En l'absence du professeur…

…qui une fois, hélas, a surgi… J'ai commencé à écrire sérieusement vers seize, dix-sept ans. J'avais demandé péremptoirement à ma mère de m'offrir une Remington noiseless pour Noël, la Remington portative comme disait Gainsbourg. Et à mon grand étonnement, elle me l'avait achetée. Mais elle était totalement effrayée à l'idée que je veuille devenir écrivain comme je commençais à le dire. J'avais des problèmes scolaires, pour avoir été viré de plusieurs établissements, ainsi que des problèmes de santé suite à une intoxication à l'oxyde de carbone qui s'était accompagnée de phénomènes psychédéliques étranges ressemblant beaucoup aux effets de l'acide lysergique. Du mantisme délirant, m'avait dit un psychiatre : une invasion parasitaire de l'esprit conscient par des images et des concepts oniriques issus de l'inconscient. C'est assez terrifiant comme phénomène parce qu'on se retrouve dans des situations impossibles. On devient un cube, un galet sur une plage… À la suite de cette expérience, j'avais voulu transcrire tous ces trucs-là, images intéressantes, états seconds, états d'éveil, transports vers d'autres régions de l'existence. C'était déjà le Silverberg du Fils de l'homme ! Alors me voilà avec ma machine, à écrire mes premiers textes que je n'ai jamais retrouvés.
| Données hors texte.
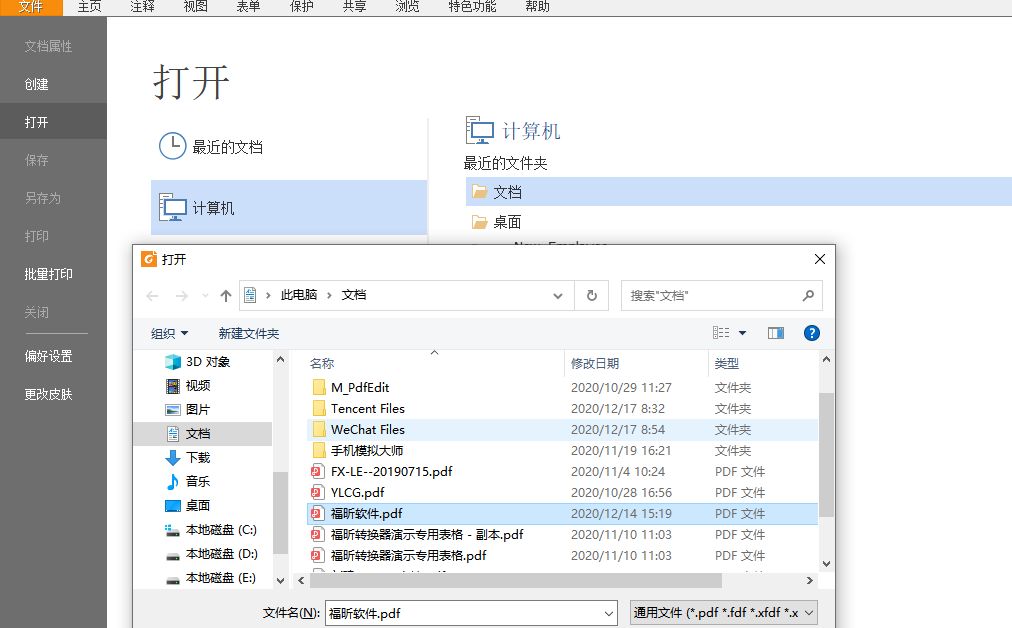This screenshot has height=628, width=1012.
Task: Expand the address bar history dropdown
Action: click(x=557, y=295)
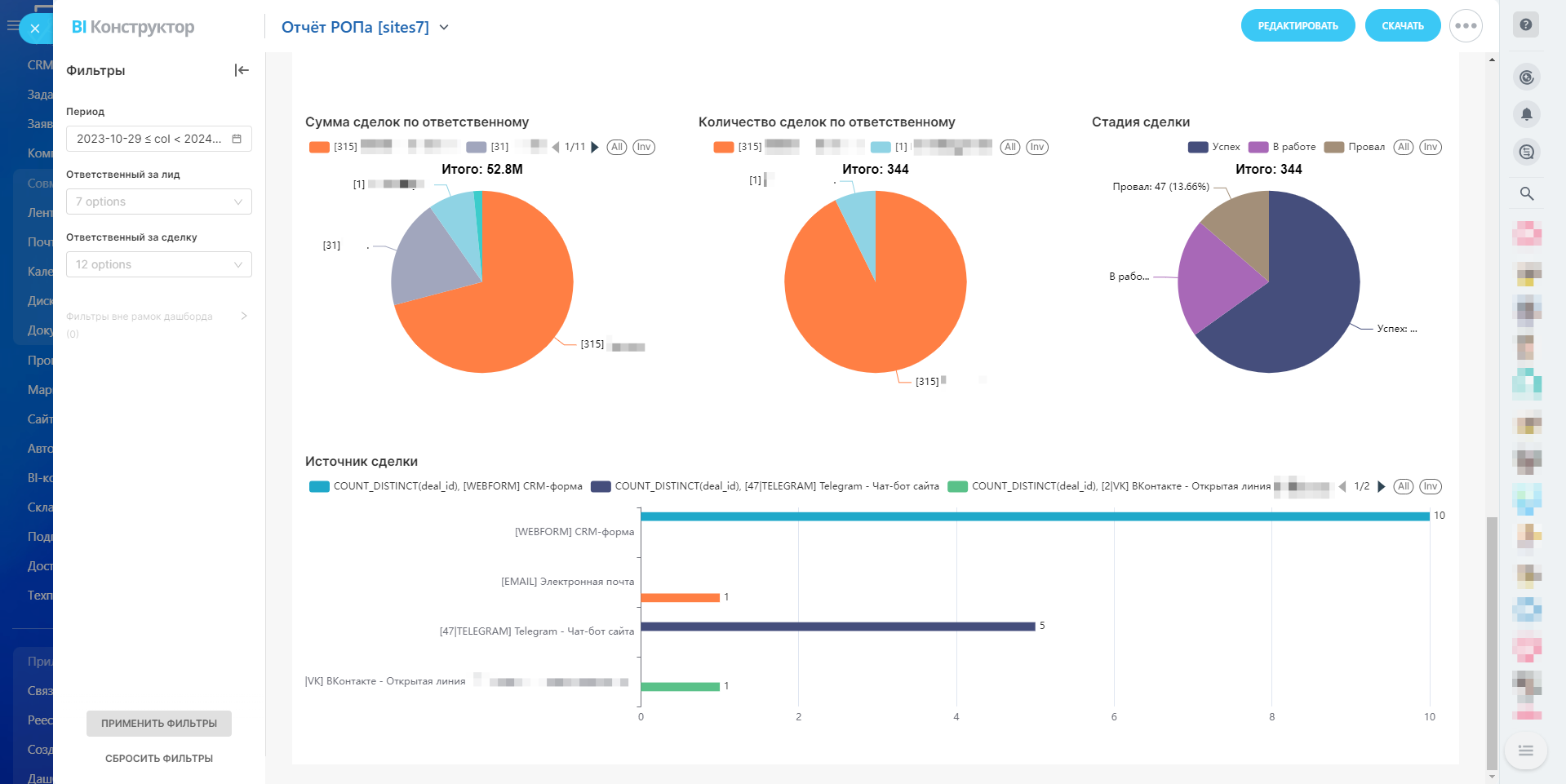
Task: Open the three-dots more options menu
Action: 1465,26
Je crois que le premier récit que j'aie eu l'intention de présenter à un journal était une histoire d'univers parallèle, un truc très quantique, racontant la vie très condensée d'un homme au sein d'une Europe différente. J'ai écrit trois nouvelles ainsi et la quatrième, influencée de façon éhontée par Sheckley, a été publiée par Satellite. À cette époque, j'ai également écrit un roman intitulé Hal et les magiciens. Mon oncle s'était remarié avec une jeune aristocrate portugaise qui était agent littéraire. Elle avait lu mon roman, l'avait trouvé pas mal et avait décidé de s'en occuper. Trois mois après, elle m'écrivait pour me dire qu'elle l'avait vendu à un éditeur portugais de Lisbonne qui s'appelait Gomes & Rodrigues. J'ai été payé, mais la maison a fait faillite et il n'est jamais paru. Mes toutes premières publications ont donc eu lieu dans Satellite

Pour revenir à ton adolescence…

J'étais introverti mais turbulent. Mes parents s'étant séparés, je faisais régulièrement croire à l'un que j'étais avec l'autre. Mon dernier lycée était privé et tenu par les Jésuites. Or ma mère, dans un élan de sincérité absolument regrettable, avait déclaré que j'étais sans religion et n'avais pas fait ma communion. Ils n'ont, de fait, pas hésité un seul instant à me virer. Je me suis donc retrouvé à fréquenter, la journée, des endroits où on consommait de la bière et des hot-dogs en écoutant des 45 tours de Rock, et les surprises-parties lyonnaises. Je ne foutais absolument rien. Un jour, mes parents se sont reparlés, se sont aperçus qu'ils ne me voyaient plus ni l'un ni l'autre, et je me suis retrouvé coincé. Ils m'ont dit qu'il fallait faire quelque chose. Là, on se situe vers 1955, avant que je commence à publier. 

A quoi te destinais-tu ?

Je me destinais à être soit journaliste, mais ma mère n'a jamais voulu m'envoyer dans une école de journalisme, soit photographe puisque je faisais des photos pas mal. Mais elle m'imaginait photographe scientifique alors que moi, adolescent que j'étais, je me voyais davantage travailler pour…

Paris-Hollywood ?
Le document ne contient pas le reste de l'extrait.